The 5000s in any guise are supposed to be better than the 4000s for PR anyway I thought.


----------



## vickster (7 Jun 2022)

Nebulous said:


> Reviews are mixed - maybe I'm just reluctant to change, I still like the GP4000s!
> 
> This review https://www.bicyclerollingresistance.com/road-bike-reviews/continental-grand-prix-5000-s-tr#pr
> 
> ...



Two on eBay here (auction, just listed, could try an offer)
https://www.ebay.co.uk/itm/125355255429?hash=item1d2fc16685:g:5vcAAOSwBdZingYQ


----------



## Nebulous (7 Jun 2022)

vickster said:


> Two on eBay here (auction, just listed, could try an offer)
> https://www.ebay.co.uk/itm/125355255429?hash=item1d2fc16685:g:5vcAAOSwBdZingYQ



Thanks - Good spot! - I've scoured Ebay a few times, they were even selling used ones last week....

offer submitted.


----------



## Specialeyes (7 Jun 2022)

I think I may have a pair in the mancave - I'll have a look when I get home


----------



## Specialeyes (7 Jun 2022)

Gah - Mrs Spesh has just reported in from the shed, that they're 25s... if they're of any use you're most welcome to 'em!


----------



## mustang1 (7 Jun 2022)

T4tomo said:


> get some 4Seasons then if you want more peace of mind of puncture resistance and happy to trade a smidge of Rolling resistance.
> 
> The 5000s in any guise are supposed to be better than the 4000s for PR anyway I thought.
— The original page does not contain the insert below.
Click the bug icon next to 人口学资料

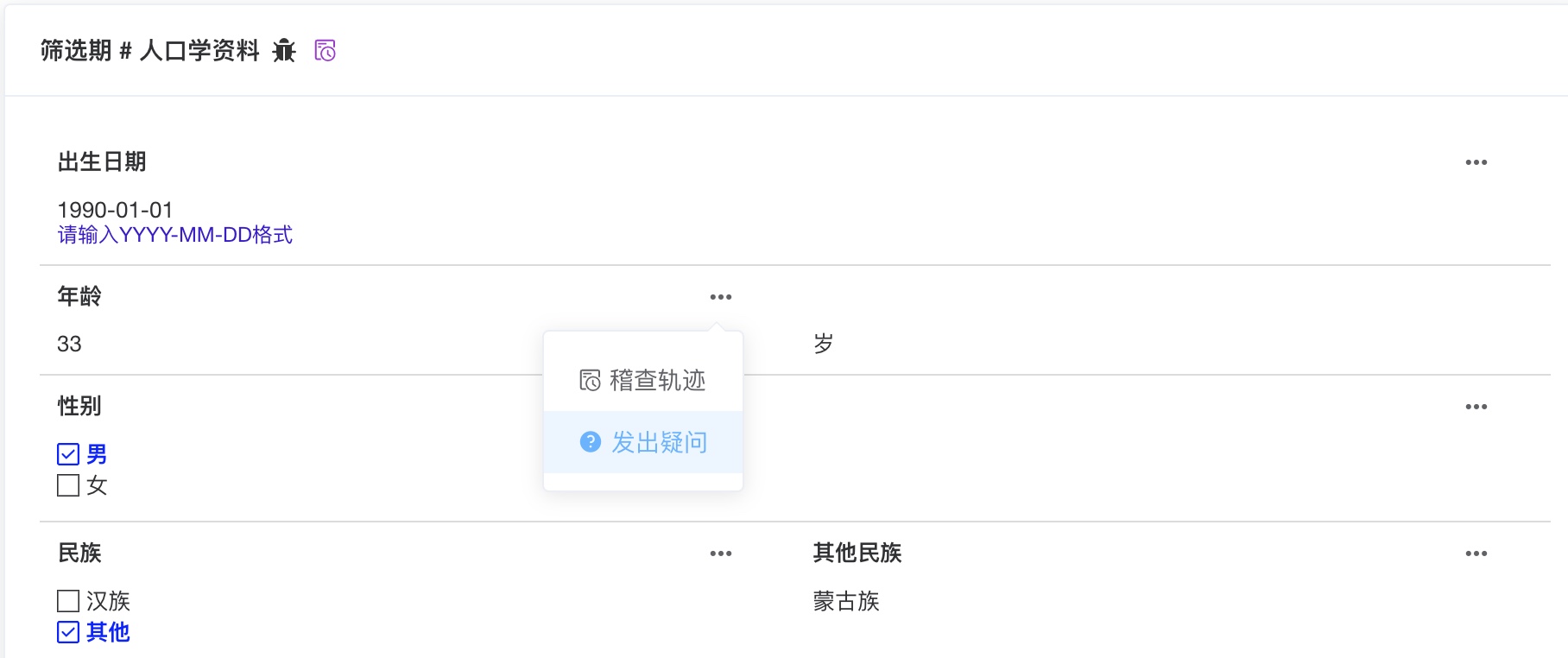point(285,50)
I thought it was the other way round... That GP5000 areslightly less PR and also slightly less rolling resistance.


----------



## Nebulous (7 Jun 2022)

Specialeyes said:


> Gah - Mrs Spesh has just reported in from the shed, that they're 25s... if they're of any use you're most welcome to 'em!
> 
> View attachment 648020



Thanks - I appreciate you looking, but I'd like something a bit wider for lower pressure / comfort.

If you don't need them you would be able to monetise them fairly readily - there are a pair on ebay at £91 with 8 bids and still 5 days to go. https://www.ebay.co.uk/itm/19511200...rand=Continental&_trksid=p2047675.c101224.m-1


----------



## Nebulous (7 Jun 2022)

mustang1 said:


> I thought it was the other way round... That GP5000 areslightly less PR and also slightly less rolling resistance.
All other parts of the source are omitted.